**Instructions for the task**
Give back the full data character for character.

**Data**

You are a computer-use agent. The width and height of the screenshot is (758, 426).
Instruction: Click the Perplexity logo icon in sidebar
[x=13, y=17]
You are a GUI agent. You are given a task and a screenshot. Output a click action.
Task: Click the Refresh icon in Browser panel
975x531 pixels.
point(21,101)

**Solution to this task**
You are a computer-use agent. The width and height of the screenshot is (758, 426).
Instruction: Click the Perplexity logo icon in sidebar
[x=13, y=17]
You are a GUI agent. You are given a task and a screenshot. Output a click action.
Task: Click the Refresh icon in Browser panel
975x531 pixels.
point(21,101)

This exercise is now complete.